In contrast, subarachnoid pneumorrhachis is usually associated with pneumocephalus [8]. The volume of air might raise intraspinal and by extension, intracranial pressure for which acute neurosurgical or interventional radiological treatment is required to facilitate drainage or to repair the dural tears [12, 20]. Less commonly, it may be atraumatic and cases have been reported where pneumorrhachis was due to violent coughing, forceful emesis, cardiopulmonary resuscitation, malignancy, infection, epidural anaesthesia [11], or marijuana or cocaine inhalation [1, 14]. Moreover, spontaneous pneumorrhachis has also been reported [7].

Some tumours are commonly associated with syringomyelia: two-thirds of haemangioblastomas and half of spinal ependymomas have an associated syrinx [2, 15, 17]. A possible explanation for syrinx development in association with IDIM tumours is that the cystic cavity is part of the tumour itself [17].

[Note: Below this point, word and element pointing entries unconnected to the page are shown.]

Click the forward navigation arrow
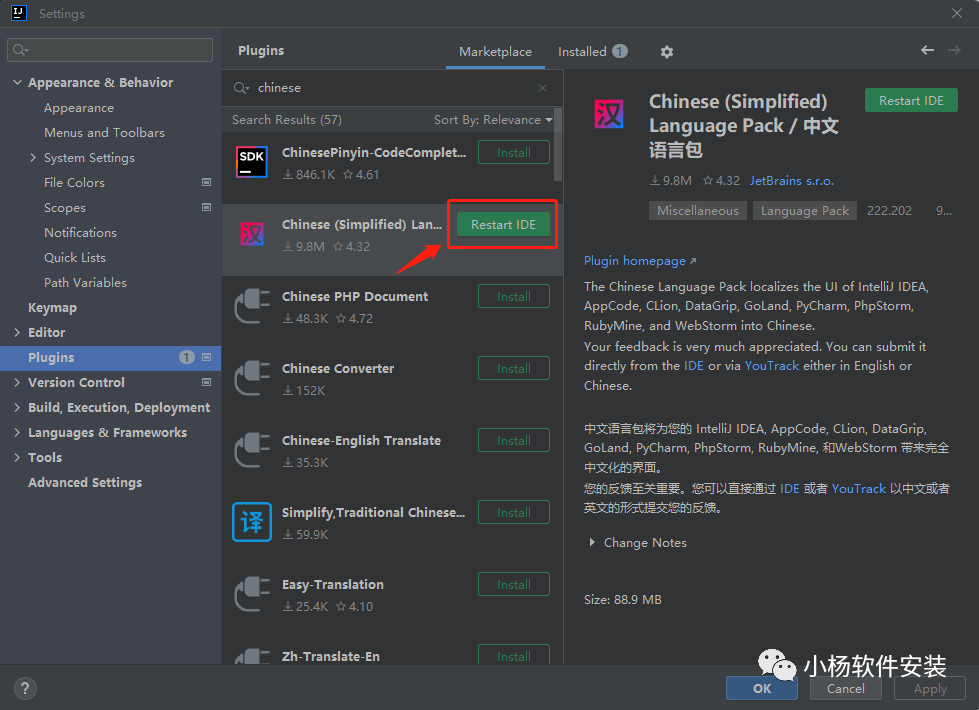point(953,51)

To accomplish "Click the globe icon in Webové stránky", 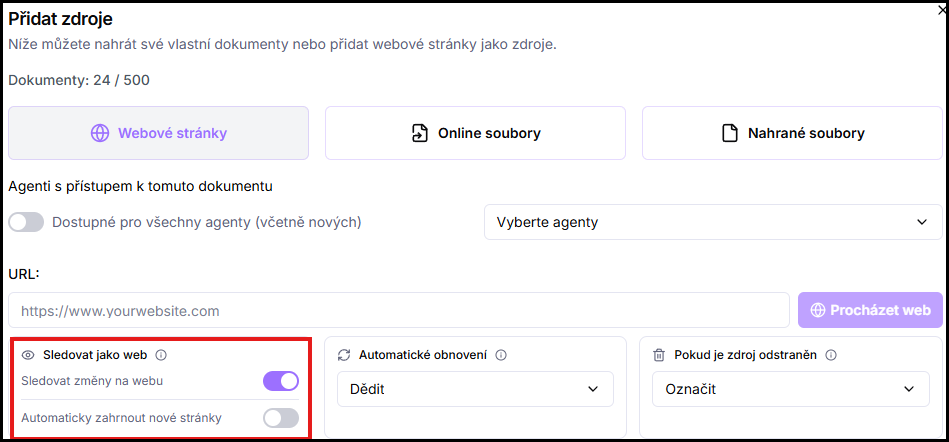I will 100,133.
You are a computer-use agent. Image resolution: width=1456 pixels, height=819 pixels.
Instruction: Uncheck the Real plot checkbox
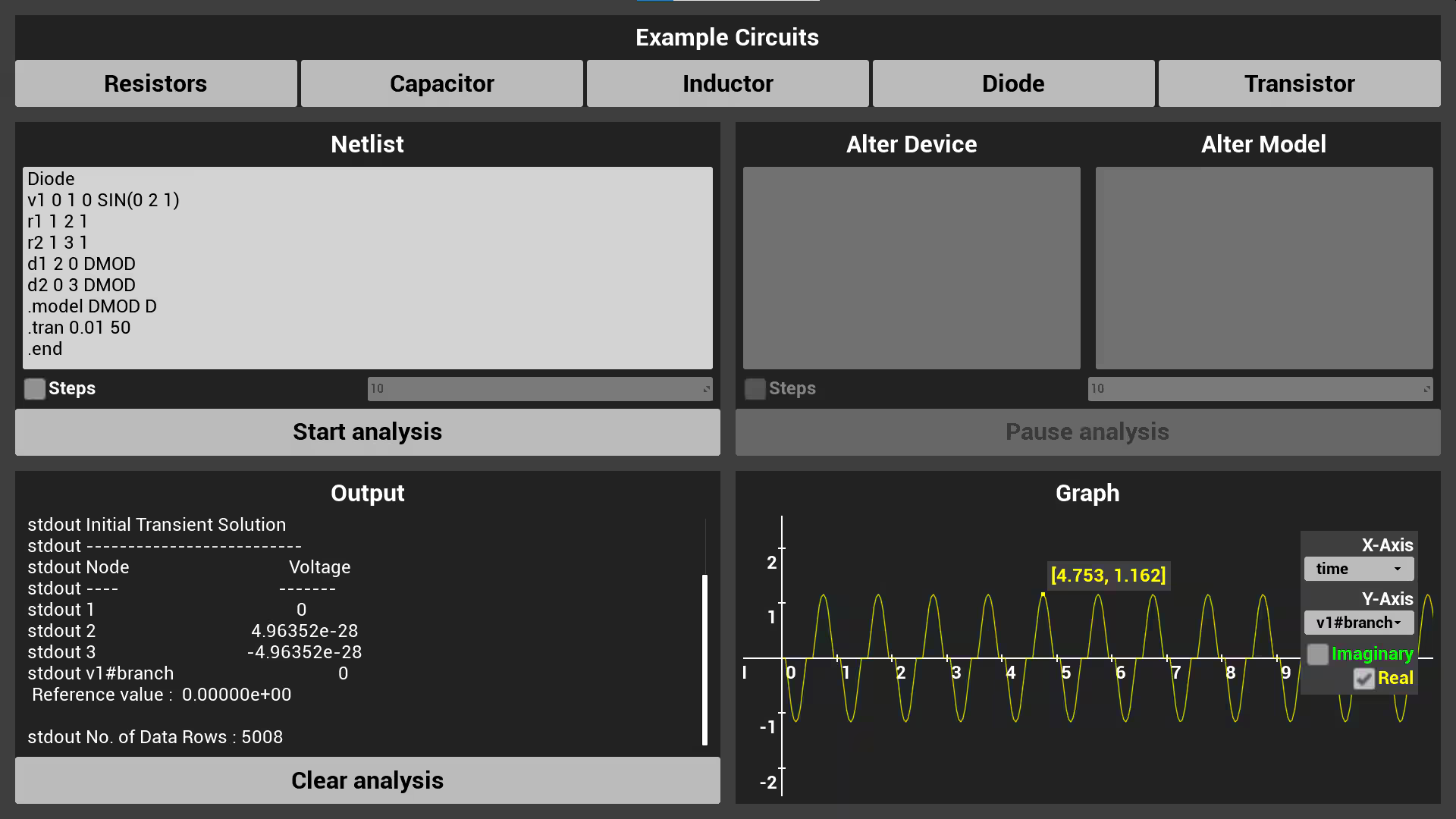tap(1363, 679)
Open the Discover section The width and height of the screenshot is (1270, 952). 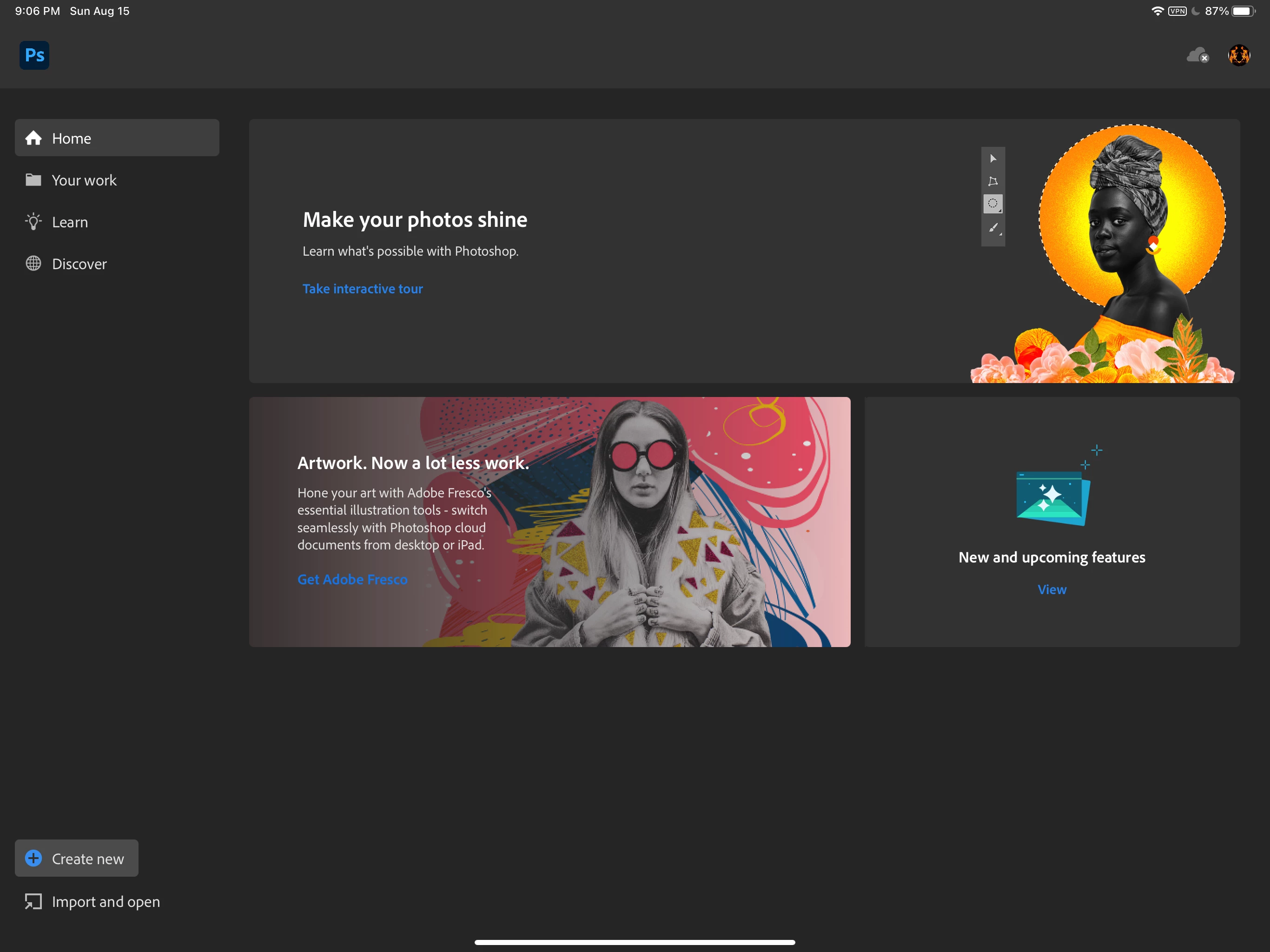[79, 264]
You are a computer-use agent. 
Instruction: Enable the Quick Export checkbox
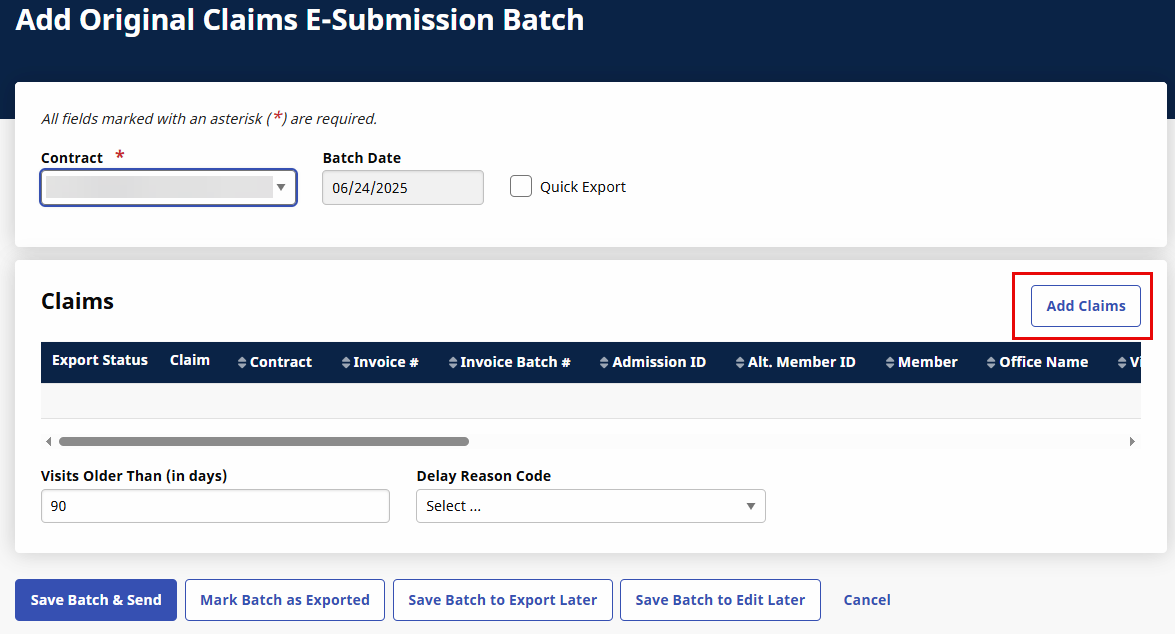point(521,187)
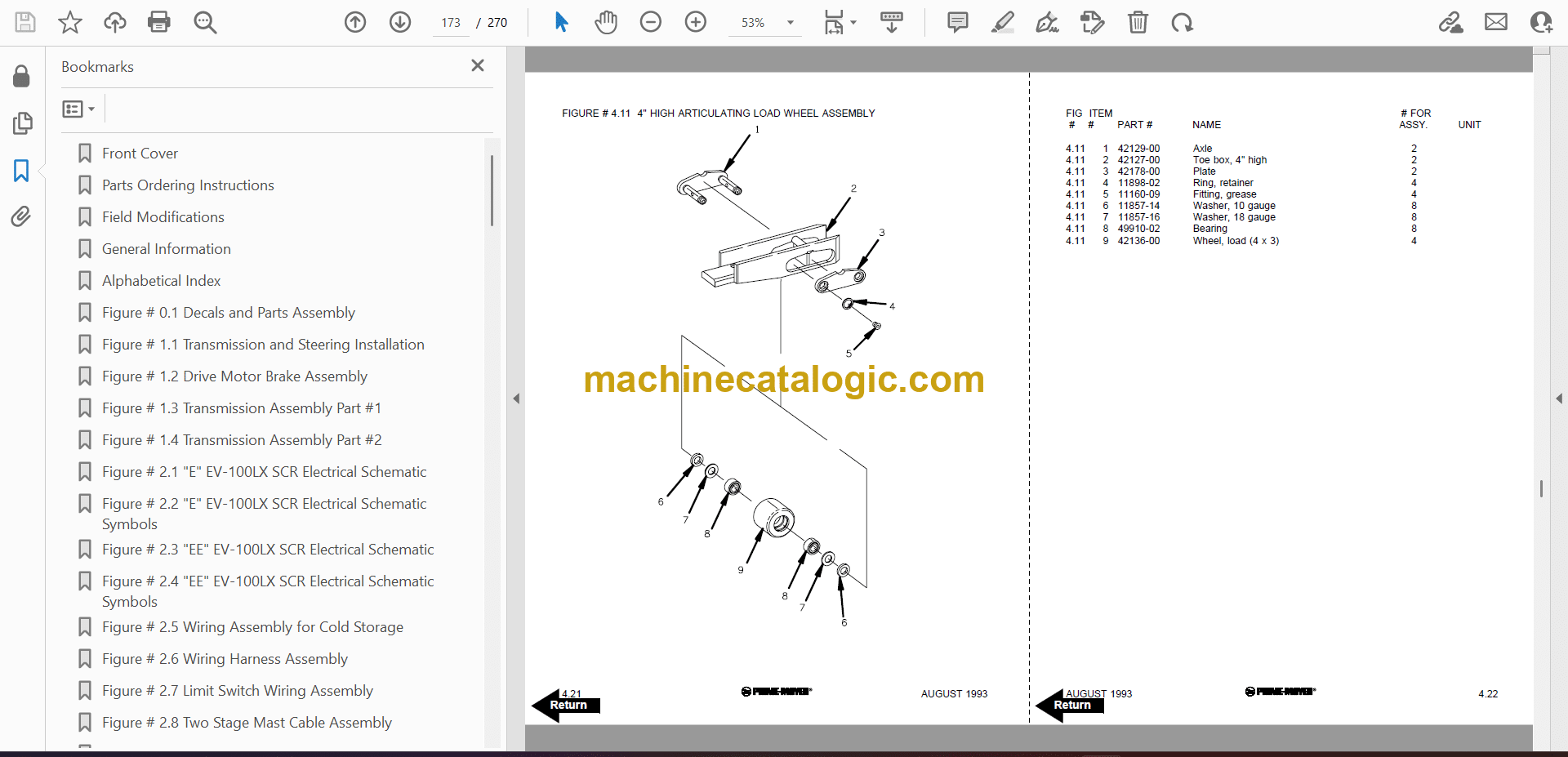Click Return arrow on page 4.21
Screen dimensions: 1568x757
[566, 705]
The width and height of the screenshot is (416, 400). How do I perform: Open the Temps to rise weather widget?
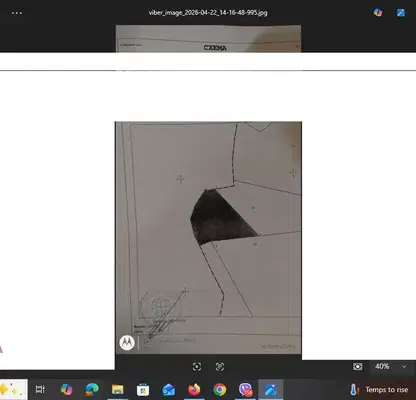point(379,389)
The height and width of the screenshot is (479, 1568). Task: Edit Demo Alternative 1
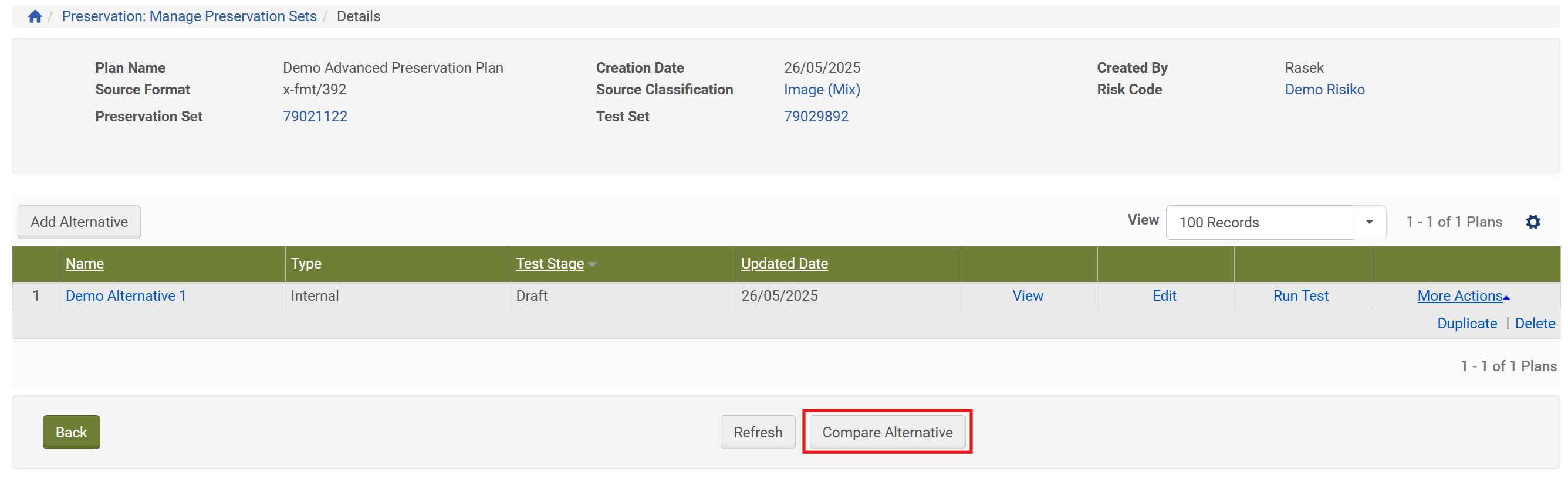tap(1164, 296)
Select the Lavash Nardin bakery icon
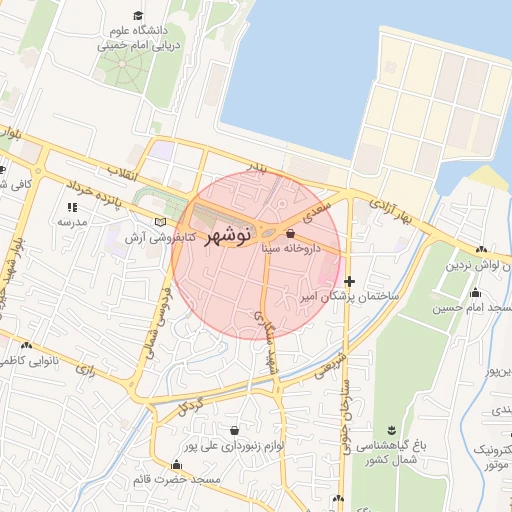This screenshot has width=512, height=512. [x=481, y=249]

This is the second case of pneumosyrinx reported in the literature and the first one that is iatrogenic and associated with tension pneumosyrinx. In our patient, it was following the resection of an IDIM tumour. There are several possibilities regarding the mechanism for this to have happened. It could have occurred by the same mechanism leading to syringomyelia which is due to mechanisms affecting fluid dynamics referred to as “slosh” and “suck” [4]. The “slosh” effects are due to increased epidural venous flow triggered by activities such as coughing and sneezing. In this case, the potential culprit could have been positive pressure ventilation during the general anaesthetic as part of the operative procedure. The resection of the tumour formed a dead space within the cord structure thereby creating a vacuum effect. The second mechanism, “suck,” is the result of partial subarachnoid blockage. As the fluid is initially forced up due to increased epidural venous pressure, it returns slowly creating a pressure gradient across the partial subarachnoid block with negative pressure caudally to it [4]. Once the tumour was removed, however, venous congestion and therefore epidural pressure should have decreased and no excessive amount of positive pressure ventilation was used during the surgery. A second possibility is that air was entrapped during wound closure; however, the post-operative MRI cervicothoracic spine showing the tension pneumosyrinx did not reveal any air tracking along the surgical wound and no surgical drain was used. The third and most plausible hypothesis is that air was already entrapped intradurally during surgery. The head and cervical spine are often positioned lower than the thoracic spine during prone cervicothoracic surgery. During the tumour resection, air may have become entrapped in a distal part of the thoracic dural sack which was not visible at the time of dural closure. With a post-operative change in position from probe to supine and sitting up in bed, this air could have then migrated upwards and entered the large pial defect causing the gradual increase in pressure within the cord and resultant neurological deterioration. A mechanism involving entrapment of intradural air and downwards migration seems unlikely since the CT brain did not demonstrate any pneumocephalus.

Conclusion

Pneumosyrinx is an extremely rare condition with potentially long-lasting deleterious effects on patients’ neurological status. We present the first case of post-operative tension pneumosyrinx to the spine. We aim to bring this pathology to the attention of our worldwide neurosurgical colleagues and share our surgical approach and management to assist those who may encounter this pathology in the future.